St. Gallen reports the higher headline figure. On the data the schools carry, St. Gallen's master reports a weighted salary around $140k — among the very highest of any European MiM — against roughly $128k for WHU. Both are exceptional numbers: St. Gallen's reflects its #1 FT standing and the high Swiss pay level, while WHU's is driven by an outstanding consulting pipeline that sends a large share of its small cohort into top-tier strategy firms. Read both as weighted figures (which include a purchasing-power adjustment), not local starting salaries, and weigh the Swiss number against Switzerland's very high cost of living. Verify the latest figures in each school's employment report.
What is St. Gallen's SIM-HSG, and is it a Master in Management?
St. Gallen's entry on the FT Masters in Management table is the Master in Strategy and International Management (SIM-HSG). It is a generalist, English-taught management master aimed at high-calibre graduates, with a strong strategy and international-business core — and it has been the FT's #1-ranked MiM for many years. So while its name emphasises strategy and international management rather than the words 'Master in Management', it competes directly with classic MiMs like WHU's and is ranked as one. It is also famously selective. WHU's programme is a more conventionally-named Master in Management (MSc), also generalist, with a strong finance and consulting orientation.
Do you need a GMAT for St. Gallen or WHU?

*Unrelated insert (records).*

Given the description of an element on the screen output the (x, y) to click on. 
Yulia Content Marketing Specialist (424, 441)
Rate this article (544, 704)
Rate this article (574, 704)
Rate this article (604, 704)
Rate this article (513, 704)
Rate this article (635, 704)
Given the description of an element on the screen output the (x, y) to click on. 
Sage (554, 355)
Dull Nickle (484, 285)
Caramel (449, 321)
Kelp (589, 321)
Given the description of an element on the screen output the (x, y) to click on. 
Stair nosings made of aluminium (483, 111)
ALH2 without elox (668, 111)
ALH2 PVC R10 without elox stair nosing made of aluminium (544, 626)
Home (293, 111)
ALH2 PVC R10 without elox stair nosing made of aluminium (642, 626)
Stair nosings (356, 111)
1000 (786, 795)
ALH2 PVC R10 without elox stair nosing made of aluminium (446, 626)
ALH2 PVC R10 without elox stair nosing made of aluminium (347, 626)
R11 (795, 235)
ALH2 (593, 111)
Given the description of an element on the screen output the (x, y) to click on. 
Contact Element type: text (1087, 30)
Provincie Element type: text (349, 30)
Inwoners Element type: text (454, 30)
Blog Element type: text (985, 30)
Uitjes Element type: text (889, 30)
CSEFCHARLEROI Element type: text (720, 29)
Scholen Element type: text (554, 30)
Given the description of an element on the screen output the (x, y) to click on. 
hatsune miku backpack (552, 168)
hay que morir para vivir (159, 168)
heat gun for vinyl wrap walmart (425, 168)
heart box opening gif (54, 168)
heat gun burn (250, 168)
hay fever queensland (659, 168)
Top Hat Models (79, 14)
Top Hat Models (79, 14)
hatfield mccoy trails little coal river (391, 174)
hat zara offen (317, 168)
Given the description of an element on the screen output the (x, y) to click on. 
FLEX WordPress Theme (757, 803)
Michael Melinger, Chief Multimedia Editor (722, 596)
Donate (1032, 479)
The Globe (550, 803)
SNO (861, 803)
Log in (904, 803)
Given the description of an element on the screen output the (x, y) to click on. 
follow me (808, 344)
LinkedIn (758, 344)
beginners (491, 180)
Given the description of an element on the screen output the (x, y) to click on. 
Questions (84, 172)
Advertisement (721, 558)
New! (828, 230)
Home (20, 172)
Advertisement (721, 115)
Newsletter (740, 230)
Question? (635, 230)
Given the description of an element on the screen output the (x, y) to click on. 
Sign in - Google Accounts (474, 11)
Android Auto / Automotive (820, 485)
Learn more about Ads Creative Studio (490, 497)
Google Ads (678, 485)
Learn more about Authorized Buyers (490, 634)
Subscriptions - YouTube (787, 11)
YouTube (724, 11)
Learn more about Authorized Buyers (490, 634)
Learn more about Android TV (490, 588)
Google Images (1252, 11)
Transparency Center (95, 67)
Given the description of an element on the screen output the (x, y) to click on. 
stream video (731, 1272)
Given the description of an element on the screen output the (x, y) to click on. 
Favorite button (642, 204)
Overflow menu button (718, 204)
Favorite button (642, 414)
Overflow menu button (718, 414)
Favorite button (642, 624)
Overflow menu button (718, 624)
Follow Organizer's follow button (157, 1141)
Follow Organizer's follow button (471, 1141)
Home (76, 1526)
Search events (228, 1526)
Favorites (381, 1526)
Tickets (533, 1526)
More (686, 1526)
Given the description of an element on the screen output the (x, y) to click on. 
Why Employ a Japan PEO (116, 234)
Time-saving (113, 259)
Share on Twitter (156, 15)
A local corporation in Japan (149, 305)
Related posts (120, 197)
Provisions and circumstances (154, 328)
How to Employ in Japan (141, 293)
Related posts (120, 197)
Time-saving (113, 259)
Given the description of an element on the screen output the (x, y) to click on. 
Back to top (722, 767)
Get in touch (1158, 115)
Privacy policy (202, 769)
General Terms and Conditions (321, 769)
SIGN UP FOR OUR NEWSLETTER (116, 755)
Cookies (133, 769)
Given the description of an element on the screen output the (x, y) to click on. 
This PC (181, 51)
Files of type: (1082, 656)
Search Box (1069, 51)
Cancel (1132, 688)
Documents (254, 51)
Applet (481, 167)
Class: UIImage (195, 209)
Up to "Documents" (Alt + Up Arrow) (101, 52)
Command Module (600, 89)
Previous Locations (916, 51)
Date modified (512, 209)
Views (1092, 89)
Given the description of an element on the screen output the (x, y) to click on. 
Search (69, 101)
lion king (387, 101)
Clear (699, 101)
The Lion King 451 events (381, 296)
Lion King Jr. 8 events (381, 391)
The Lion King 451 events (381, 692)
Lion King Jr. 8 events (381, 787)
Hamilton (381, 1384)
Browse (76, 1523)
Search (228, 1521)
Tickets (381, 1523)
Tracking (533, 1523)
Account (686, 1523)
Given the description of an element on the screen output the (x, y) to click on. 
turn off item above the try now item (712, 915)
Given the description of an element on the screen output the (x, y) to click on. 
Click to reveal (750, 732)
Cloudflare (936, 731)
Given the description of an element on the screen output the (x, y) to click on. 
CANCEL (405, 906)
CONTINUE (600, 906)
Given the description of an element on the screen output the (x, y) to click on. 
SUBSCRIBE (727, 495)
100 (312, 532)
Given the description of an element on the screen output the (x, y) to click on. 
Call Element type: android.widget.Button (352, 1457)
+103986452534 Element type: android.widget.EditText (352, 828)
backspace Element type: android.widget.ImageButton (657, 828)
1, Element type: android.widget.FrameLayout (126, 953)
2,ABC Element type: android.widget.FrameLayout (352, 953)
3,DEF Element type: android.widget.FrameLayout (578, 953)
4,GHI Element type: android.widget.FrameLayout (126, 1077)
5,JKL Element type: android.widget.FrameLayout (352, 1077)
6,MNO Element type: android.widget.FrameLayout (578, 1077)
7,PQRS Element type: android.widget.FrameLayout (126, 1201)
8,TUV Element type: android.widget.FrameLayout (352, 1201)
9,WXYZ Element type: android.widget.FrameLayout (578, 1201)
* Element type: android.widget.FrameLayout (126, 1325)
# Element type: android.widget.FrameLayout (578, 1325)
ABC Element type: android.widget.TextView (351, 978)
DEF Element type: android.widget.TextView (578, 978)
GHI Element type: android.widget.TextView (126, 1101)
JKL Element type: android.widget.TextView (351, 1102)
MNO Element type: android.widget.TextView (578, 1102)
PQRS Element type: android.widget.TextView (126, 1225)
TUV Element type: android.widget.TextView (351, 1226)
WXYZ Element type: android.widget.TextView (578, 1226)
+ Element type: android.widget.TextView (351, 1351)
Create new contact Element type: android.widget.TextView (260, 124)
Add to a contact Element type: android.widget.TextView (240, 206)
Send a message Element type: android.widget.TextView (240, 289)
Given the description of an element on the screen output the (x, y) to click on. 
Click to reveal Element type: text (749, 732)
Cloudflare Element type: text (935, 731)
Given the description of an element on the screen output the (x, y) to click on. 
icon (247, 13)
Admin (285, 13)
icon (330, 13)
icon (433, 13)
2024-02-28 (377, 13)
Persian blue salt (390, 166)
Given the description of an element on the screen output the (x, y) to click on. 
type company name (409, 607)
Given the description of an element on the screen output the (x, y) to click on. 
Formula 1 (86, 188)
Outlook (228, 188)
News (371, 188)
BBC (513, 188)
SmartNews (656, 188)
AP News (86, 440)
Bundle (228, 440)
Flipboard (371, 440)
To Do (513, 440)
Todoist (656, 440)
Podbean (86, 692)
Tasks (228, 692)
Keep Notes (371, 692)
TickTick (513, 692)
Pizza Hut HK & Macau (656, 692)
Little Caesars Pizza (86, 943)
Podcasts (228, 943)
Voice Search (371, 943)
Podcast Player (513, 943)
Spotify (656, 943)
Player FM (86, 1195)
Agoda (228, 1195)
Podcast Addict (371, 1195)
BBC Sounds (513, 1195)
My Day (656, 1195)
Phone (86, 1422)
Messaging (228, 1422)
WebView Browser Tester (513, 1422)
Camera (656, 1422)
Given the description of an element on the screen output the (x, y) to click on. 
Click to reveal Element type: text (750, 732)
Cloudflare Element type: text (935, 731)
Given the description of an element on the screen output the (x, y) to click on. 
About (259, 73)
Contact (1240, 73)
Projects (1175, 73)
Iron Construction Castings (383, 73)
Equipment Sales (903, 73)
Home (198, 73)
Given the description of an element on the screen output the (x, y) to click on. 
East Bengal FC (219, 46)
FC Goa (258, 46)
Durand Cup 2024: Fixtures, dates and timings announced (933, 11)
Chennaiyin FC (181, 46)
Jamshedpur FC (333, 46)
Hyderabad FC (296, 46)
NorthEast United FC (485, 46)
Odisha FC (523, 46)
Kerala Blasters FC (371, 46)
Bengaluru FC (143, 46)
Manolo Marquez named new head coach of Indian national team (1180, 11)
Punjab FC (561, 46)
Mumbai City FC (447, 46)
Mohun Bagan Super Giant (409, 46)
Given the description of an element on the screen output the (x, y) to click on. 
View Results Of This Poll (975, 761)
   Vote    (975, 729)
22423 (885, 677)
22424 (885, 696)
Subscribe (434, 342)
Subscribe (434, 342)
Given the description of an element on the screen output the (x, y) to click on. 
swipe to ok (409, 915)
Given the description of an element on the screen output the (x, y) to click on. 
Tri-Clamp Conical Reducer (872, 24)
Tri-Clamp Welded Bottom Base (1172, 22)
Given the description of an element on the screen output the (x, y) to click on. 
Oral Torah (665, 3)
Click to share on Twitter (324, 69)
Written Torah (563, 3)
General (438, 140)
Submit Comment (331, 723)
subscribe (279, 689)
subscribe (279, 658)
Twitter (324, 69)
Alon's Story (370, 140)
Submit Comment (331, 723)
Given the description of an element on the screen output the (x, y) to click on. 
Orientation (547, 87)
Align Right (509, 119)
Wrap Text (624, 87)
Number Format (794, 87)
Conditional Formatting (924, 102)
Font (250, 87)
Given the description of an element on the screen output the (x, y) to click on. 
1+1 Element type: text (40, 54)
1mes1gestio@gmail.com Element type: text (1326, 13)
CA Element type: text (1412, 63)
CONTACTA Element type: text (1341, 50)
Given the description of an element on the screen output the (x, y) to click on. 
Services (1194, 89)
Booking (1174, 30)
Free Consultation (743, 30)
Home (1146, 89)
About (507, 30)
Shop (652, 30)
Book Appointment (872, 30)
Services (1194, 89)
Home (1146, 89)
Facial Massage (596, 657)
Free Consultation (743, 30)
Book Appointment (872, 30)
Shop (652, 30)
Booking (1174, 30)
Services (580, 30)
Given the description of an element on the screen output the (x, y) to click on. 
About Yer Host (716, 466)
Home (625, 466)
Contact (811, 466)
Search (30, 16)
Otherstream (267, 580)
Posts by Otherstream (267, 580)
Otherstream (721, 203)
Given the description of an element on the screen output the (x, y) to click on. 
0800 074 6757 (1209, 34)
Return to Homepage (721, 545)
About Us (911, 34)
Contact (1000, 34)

Plan for a strong test score at both — neither is a no-GMAT route. St. Gallen's SIM-HSG is highly selective and expects a competitive GMAT (it carries a typical range around 650–740) or an equivalent GRE. WHU requires a GMAT (minimum around 555) or an accepted equivalent such as the GRE or its own test; an offer is conditional until a qualifying score is received. So both schools sit firmly in the test-required camp, and a strong score is part of a competitive application. If you'd rather avoid the test entirely, look at the no-GMAT options instead — but for St. Gallen and WHU, build the GMAT into your timeline.